▸ **Exercise tasks**:
[A] Transcribe the tax instructions text, starting with "Lines 16a and 16b." and going on through "Regulations section 1.482-8.".
[B] In the tax instructions, on which lines are interest and dividends from a global securities dealing operation reported?
[C] Translate this sentence from the tax instructions into Spanish: "The bonds are denominated in a currency other than FC's functional currency."

▸ **Document passage**:
FC is a foreign corporation that is not a dealer or trader in securities or commodities. FC acquires foreign interest-bearing bonds issued by a corporation resident in Country X. The bonds are denominated in a currency other than FC's functional currency. FC holds the bonds in connection with its trade or business within the United States and the bonds give rise to effectively connected income, gain or (loss). FC accrues interest income on its set(s) of books in U.S. dollars and accounts for currency gains (losses) with respect to each accrual period. When FC receives coupon interest payments, it records section 988 transaction foreign currency gains (losses). These gains (losses) are reportable on line 15.

If FC is a foreign bank and subject to section 475, generally, these gains (losses) are still reportable on line 15 and not on line 14 if the bank acquires and properly identifies the securities as held for investment or if the securities are held for proprietary trading that is not subject to a section 475 trader election under section 475(f).

Lines 16a and 16b. Interest Income and Dividends From Global Securities Dealing

Report on lines 16a and 16b interest and dividends (including substitute interest defined in Regulations section 1.861-2(a)(7) and substitute dividends defined in Regulations section 1.861-3(a)(6)) earned with respect to transactions entered into in a global securities dealing operation, as defined in Proposed Regulations section 1.482-8.

▸ **Recorded information**:
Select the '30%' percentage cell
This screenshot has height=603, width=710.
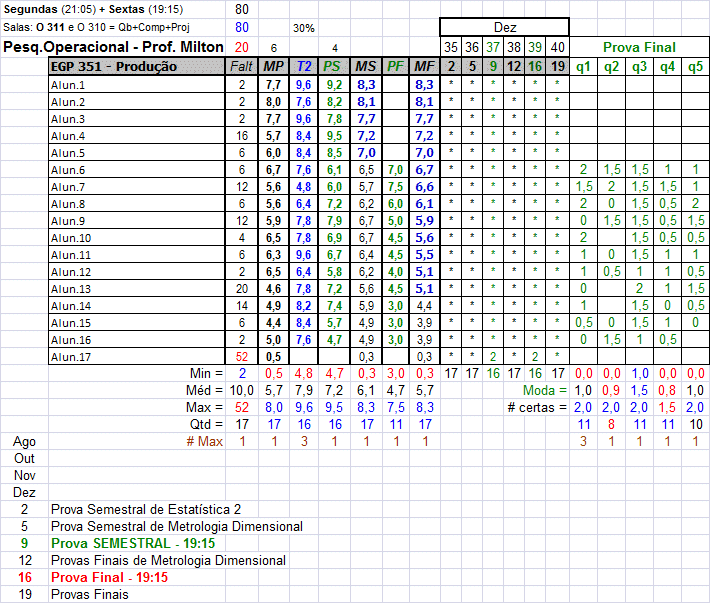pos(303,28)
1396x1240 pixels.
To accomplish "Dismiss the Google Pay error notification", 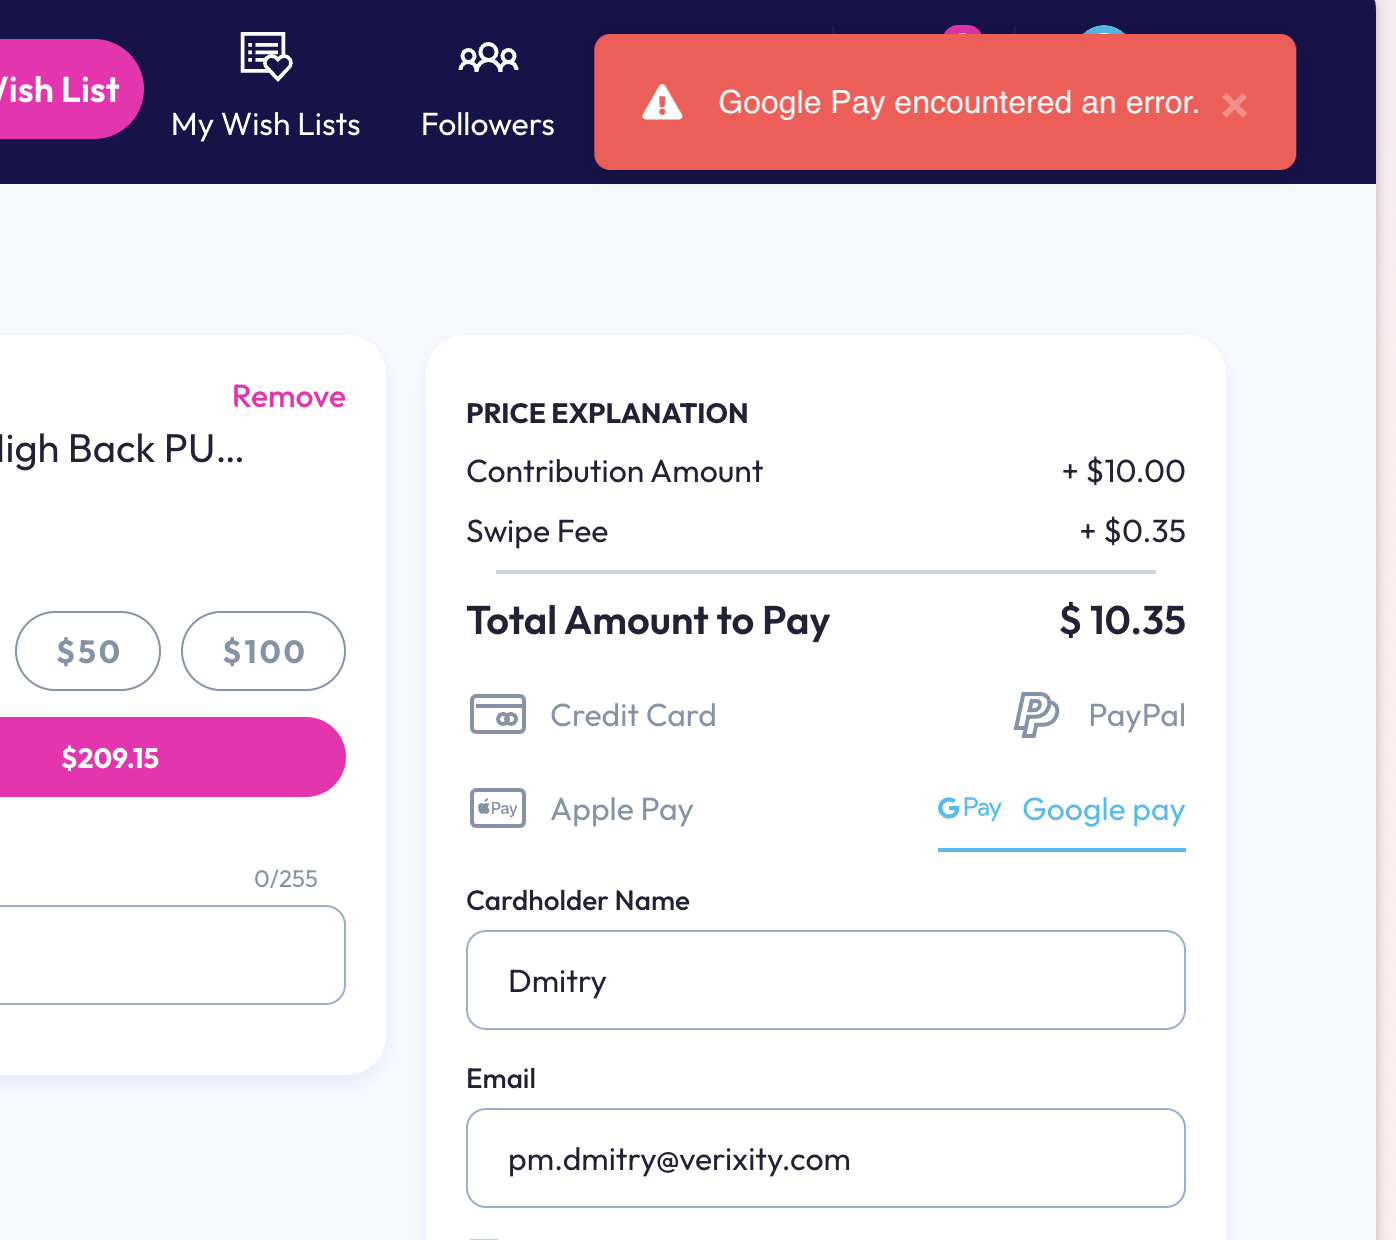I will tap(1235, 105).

▸ **Task responses**:
[A]
Lines 16a and 16b. Interest Income and Dividends From Global Securities Dealing

Report on lines 16a and 16b interest and dividends (including substitute interest defined in Regulations section 1.861-2(a)(7) and substitute dividends defined in Regulations section 1.861-3(a)(6)) earned with respect to transactions entered into in a global securities dealing operation, as defined in Proposed Regulations section 1.482-8.

[B] Lines 16a and 16b.

[C] Los bonos están denominados en una moneda distinta de la moneda funcional de FC.